I’ve got a recommendation, which is check out the Lizzy Ross Band and climb on the bandwagon before she takes off. This way when she’s super-famous and popular as all get-out, you can be one of those people who say, obnoxiously, “Oh, the first few albums were great but now that she’s all famous she’s totally sold out.”
However, in order to get to the point where people erroneously and vindictavely accuse her of selling out, you should first check out the North Carolina singer’s new album “Read Me Out Loud.” Folksy, jazzy, bluesy in all the best senses of those words, it’s like country music the way you wish country music would be rather than the redoubt of pop triflngs it is.

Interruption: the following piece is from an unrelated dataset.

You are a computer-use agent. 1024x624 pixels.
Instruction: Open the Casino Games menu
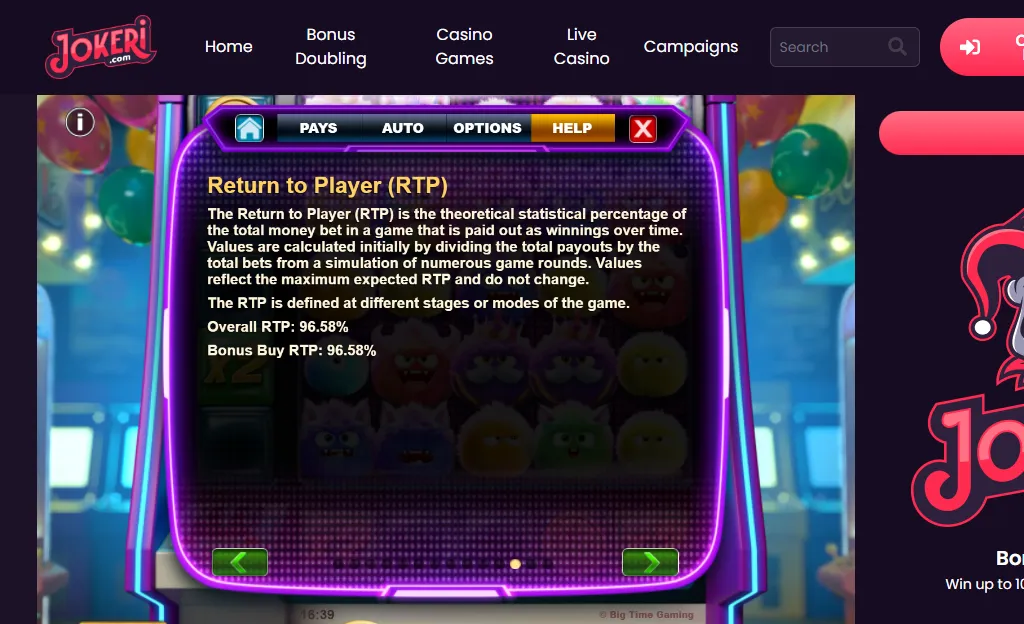point(464,46)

Ross carries the songs along, from the mournful cemetery ballad of “Black River” that opens the album to the joyful “Cross the Cuyahoga,” with a voice like cigarettes and the smoothest whiskey you’ve ever tasted.
Full disclosure: I met Lizzy Ross, winner of the 2011 Carolina Music Award for Rock Female and the 2011 Best Female Blues artist at the Charlotte Music Awards, because she dates one of my best friends from college–coincidentally also named Ross.
When Ross told me she was a singer, I thought he meant in the way that any chachbag with a guitar playing for the Tuesday crowd at McGees is a singer. Like what I would probably be if I’d ever managed to master that F chord on the guitar. But no, I listened to some of her stuff via her website, and I was like, “Holy shit. Ross way overshot on the woman I thought he was capable of convincing to put up with his drunken shenanigans.”
I’d heard some of the songs on “Read Me Out Loud” before he sent me a copy of the CD, but it’s been on regular rotation on my iPod since it arrived. With terrific songwriting, interesting arrangments, and Ross’s (Lizzy, not “Ross” Ross) microphone-rattling voice, it does what great blues/folk music should do, which is to make you feel like you’re home even if it’s not the home that would spring to mind when you say that word.
For some reason it makes me think of me, Ross (my college buddy, not Lizzy) and our four other roommates sophomore year when we used to get drunk and heave cinderblocks over our heads in a game we called “We’re Awesome” (true story). It reminds me of North Carolina and northeastern Ohio. It reminds me of friends I’ve had and friends I probably don’t even know yet.
Someone (Lincoln Hall, the Vic) please book her, so Chicago can see her live, and Ross and I can play a rubber-match game of We’re Awesome.